Na verdade, ela parecia ter compromisso marcado com a infelicidade. Só amou platonicamente, achava-se feia e nada fazia para melhorar a aparência. Na opinião da psicóloga, era complexo adquirido na infância. A mãe não gostava da sogra, chamava-a de velha horrorosa e Cida era muito parecida com a avó.. Incorporou também o "horrorosa".

Cresceu tímida e introvertida. Na faculdade, era aluna apagada, sem grupo de amigos, evitava qualquer posição de destaque,onde pudesse ser analisada, visualizada por uma platéia. Apresentações individuais de trabalhos eram um desastre.. defendia-se do sofrimento negando a necessidade de amor, tornando-se hermética, fria e, aparentemente, insensível, incapaz de qualquer ligação afetiva.

Antes de sofrer rejeição, ela mesma rejeitava.

Não sabe como nem quando, mesmo sem querer e evitando, viu-se tremendamente apaixonada por um vizinho recém-chegado ao prédio, estudante de engenharia. Algumas vezes, no elevador, notava seu olhar e baixava os olhos, timidamente. Pela primeira vez, desejou libertar-se do padrão que produzia nela atitudes e comportamentos negativos de se relacionar com os outros.

Disposta a mudar, passou a olhar-se mais no espelho. Mesmo se sentindo ridícula, conversava com ele. "Eu me amo...o que posso fazer por minha felicidade?"
Como se ouvisse uma voz vinda do espelho, decidiu-se por novo corte de cabelo, algumas mechas louras, optou por lentes de contato e aposentou os óculos tipo fundo de garrafa. Aos poucos, foi percebendo que não era nada feia, tinha olhos e sorriso bonitos.

Levou muito tempo para entender que precisava amar-se primeiro para depois amar os outros.

Passou a usar roupas mais modernas, aprendeu a maquiar-se. Uma coisa puxava outra, cada vez que se sentia mais admirada e bonita.

Uma tarde, no elevador, encontrou o bonitão, estudante de engenharia, abraçadinho com uma garota. Não baixou os olhos. Encarou-o.

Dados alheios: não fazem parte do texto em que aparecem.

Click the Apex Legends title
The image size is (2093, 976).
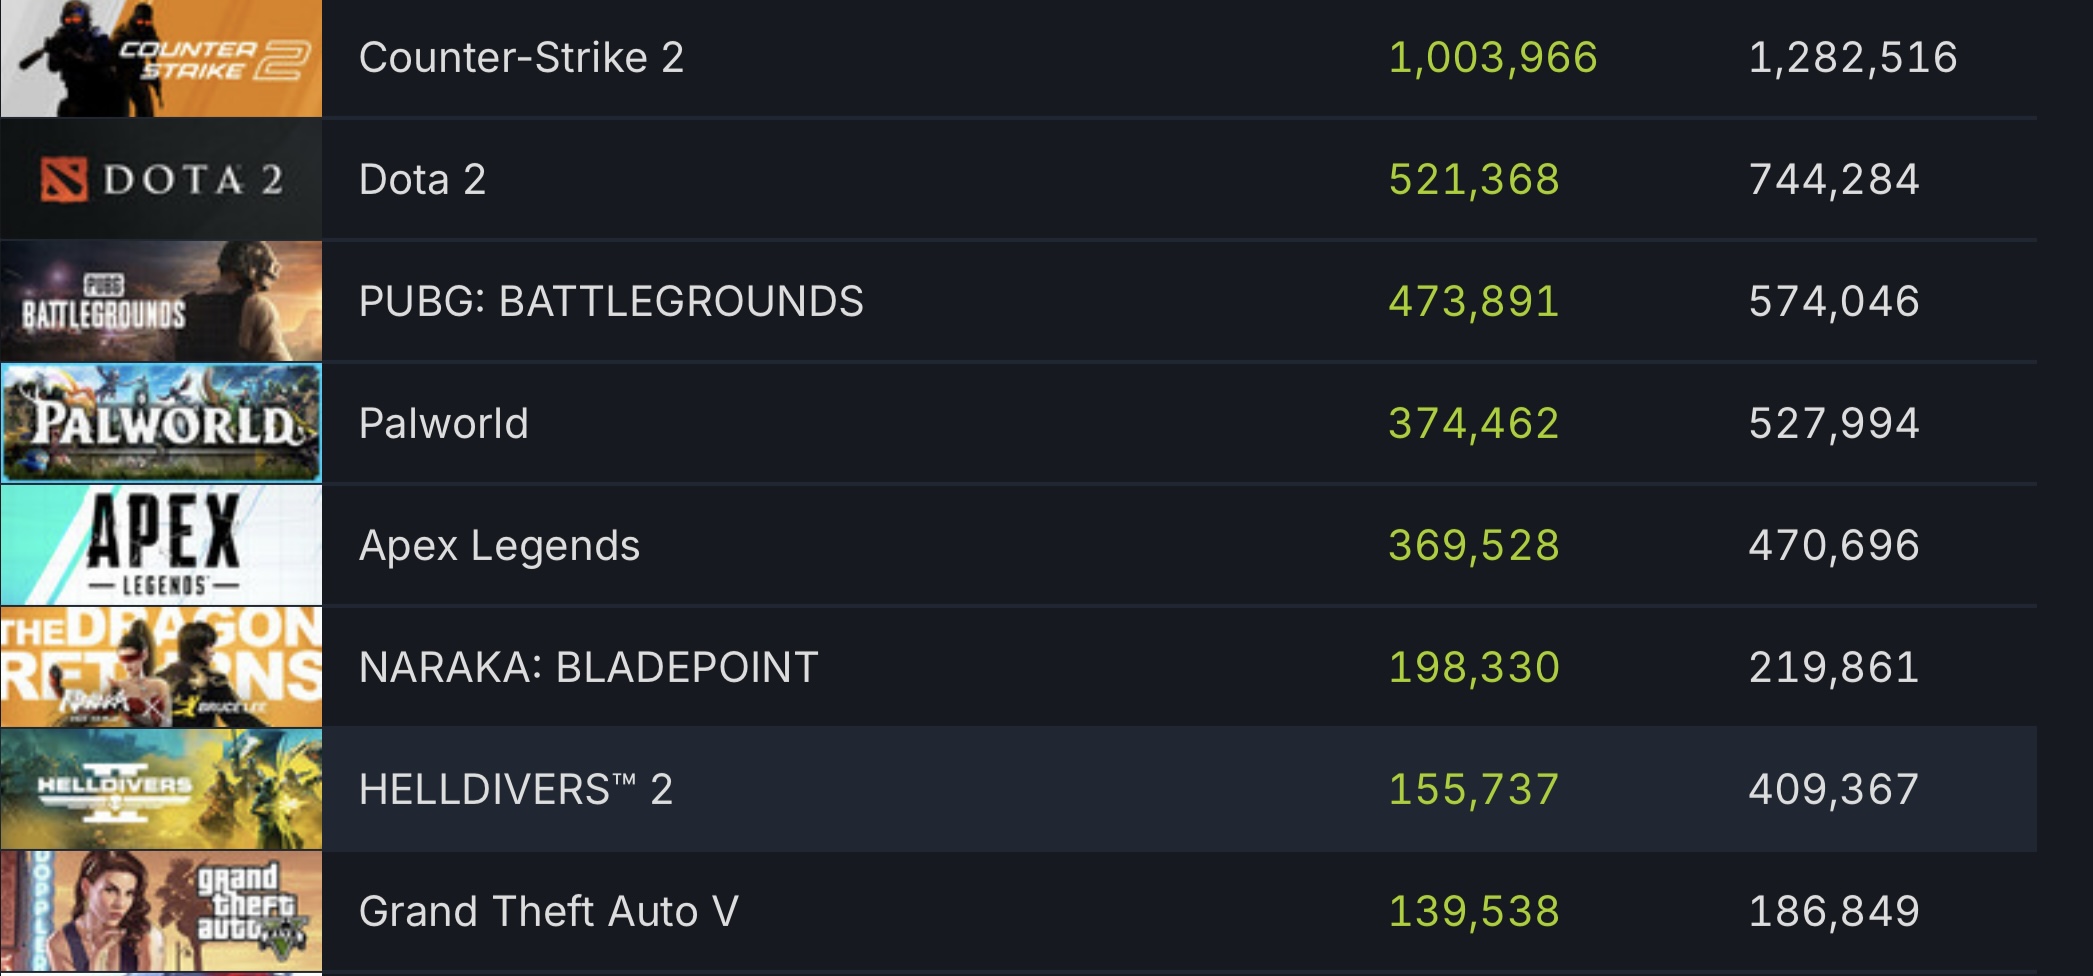click(499, 546)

Sentiu ligeira agitação no coração, uma certa decepção, mas não doeu muito.

No hall do edifício, olhou-se no espelho, ajeitou os cabelos., ganhou a rua e correspondeu com simpatia aos olhares dos estudantes que aguardavam o ônibus da universidade.

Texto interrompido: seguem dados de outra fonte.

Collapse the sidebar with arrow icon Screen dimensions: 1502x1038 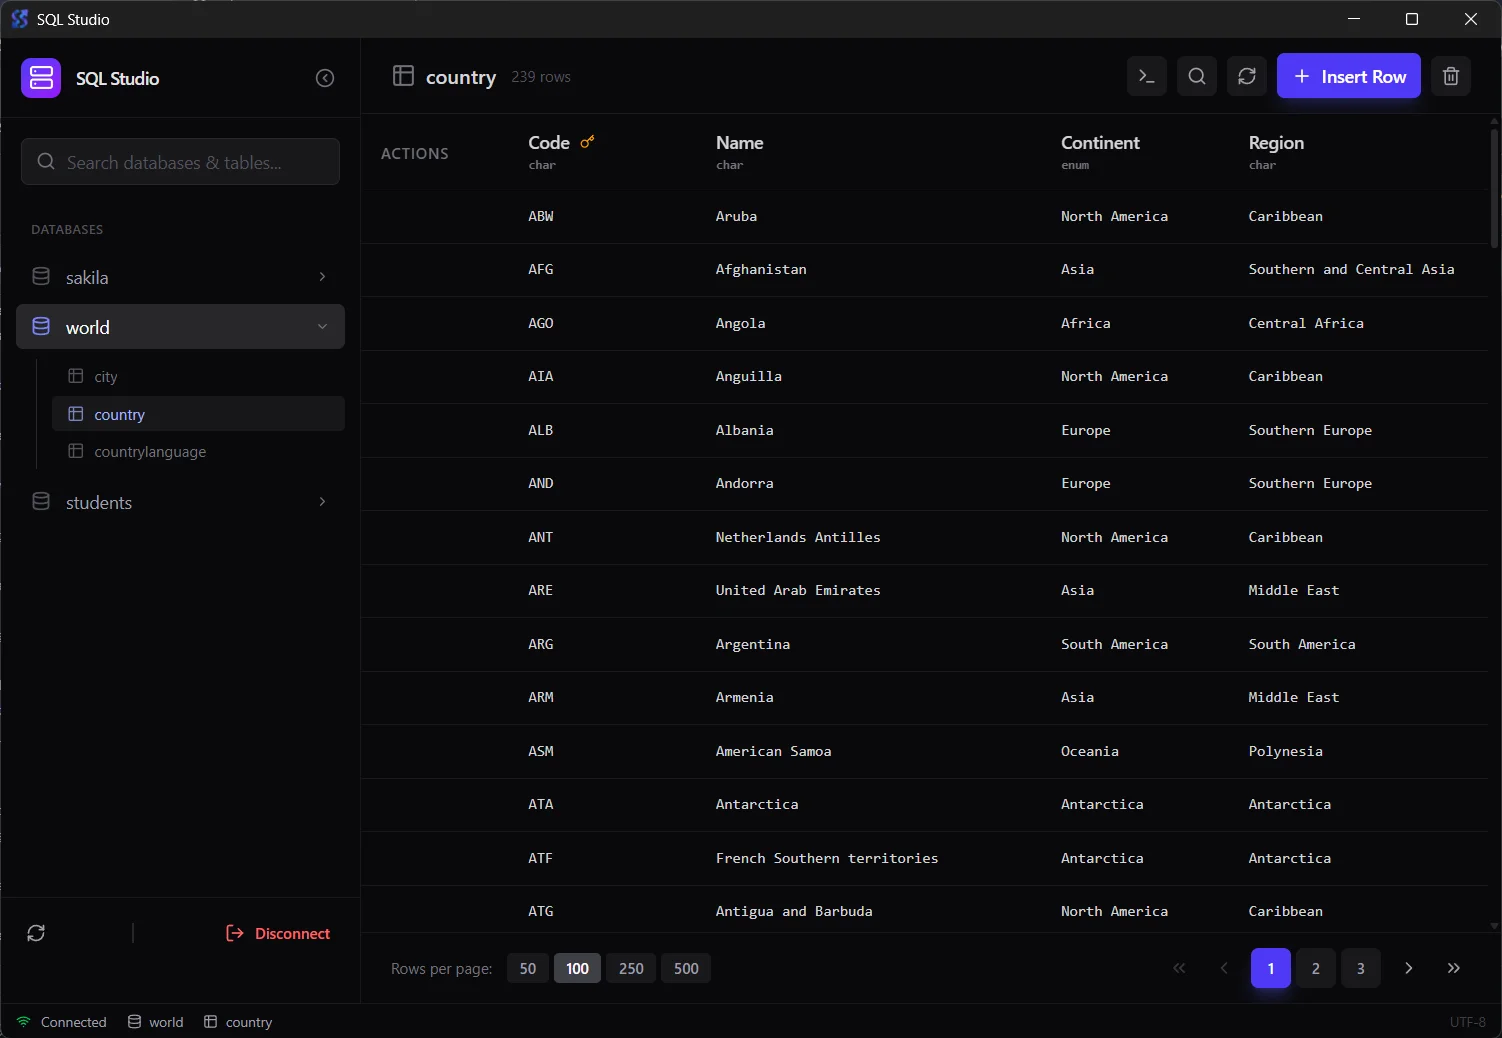tap(325, 78)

O ônibus parou. Todos abriram uma ala para que Cida subisse primeiro. Já dentro do veículo, observou divertida, que eles se apressavam como se apostassem corrida para ocupar o lugar vago ao seu lado.

Pela primeira vez, sentiu-se poderosa e capaz. Nem melhor nem pior que as outras meninas, apenas pronta para competir com elas.